Dean Mintz, chief executive of online luxury goods player Cettire, has told investors at the Macquarie Australia Conference in Sydney the company holds robust growth prospects and is different from Farfetch, the better-known Paris-headquartered luxury retailer that once was valued at $US24bn and sold in December on the brink of administration.
“Farfetch has done a lot of things right,” Mr Mintz said. “They had specific challenges they had to deal with to do with the cost base that they had. They have demonstrated there is a large opportunity from a demand and supply perspective. Our proposition is resonating with both demand and supply.”
Mr Mintz said his company had only about 70 staff, whereas its competitor had thousands. It was a capital-light business with most of its cost base “variable”, including no inventory. Instead, it operates by selling products from thousands of suppliers and acting as the intermediary between brands and customers.
It’s a model shareholders have loved. The company’s shares have risen 530 per cent since it listed on the Australian Securities Exchange in 2020 and in February it smashed its half-year earnings out of the park.

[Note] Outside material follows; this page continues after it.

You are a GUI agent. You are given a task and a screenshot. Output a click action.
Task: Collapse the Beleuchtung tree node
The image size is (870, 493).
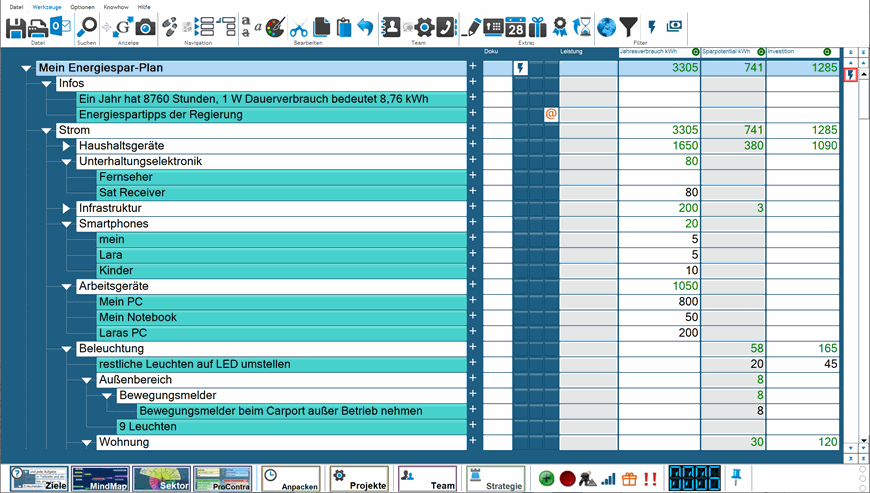point(67,349)
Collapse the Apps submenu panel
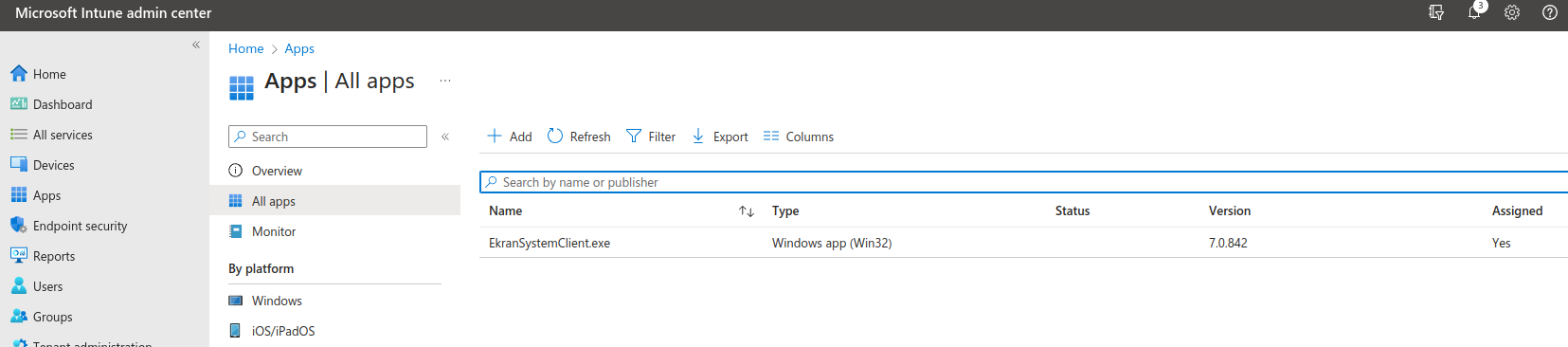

Cettire’s revenue from ordinary operations increased more than 17-fold in the past three years and the company is profitable to the extent that it hinted once more at the Macquarie conference that a capital management program – presumably in the form of a dividend – might soon be on the table.

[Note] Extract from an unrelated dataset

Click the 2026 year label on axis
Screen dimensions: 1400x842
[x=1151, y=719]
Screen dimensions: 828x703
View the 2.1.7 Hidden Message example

But despite its positive free cashflow, rumours in the market abound about how the company makes money and keeps its suppliers happy while running a business model of selling designer goods at an often large discount to the current retail price.
A prominent blogger known as Taxloss has questioned how it sells authentic goods at a discount and while paying all appropriate duties without being cut off by the suppliers. Despite wide media coverage of those questions, none of the pre-submitted online questions at the conference included any topic along those lines.
Instead, the reclusive Mr Mintz focused on the company’s strong growth story, with $2bn in available inventory, double that of a year ago, and continued strong cashflow generation.
“The US is our largest market, with 60 per cent … we are still seeing huge growth in that market,” he said. “The luxury supply chain is extremely large.”
Mr Mintz, who has sold $362m worth of shares in the company recently, is right about that.
Technology and low costs give him the model to sell luxury products for less. “There is only one other competitor of any scale operation with the same business model,” he said.
The wealthy founder of Cettire may well be right, and certainly investors have done well in the past four years, but it’s a strange public relations strategy to avoid addressing the elephant in the room.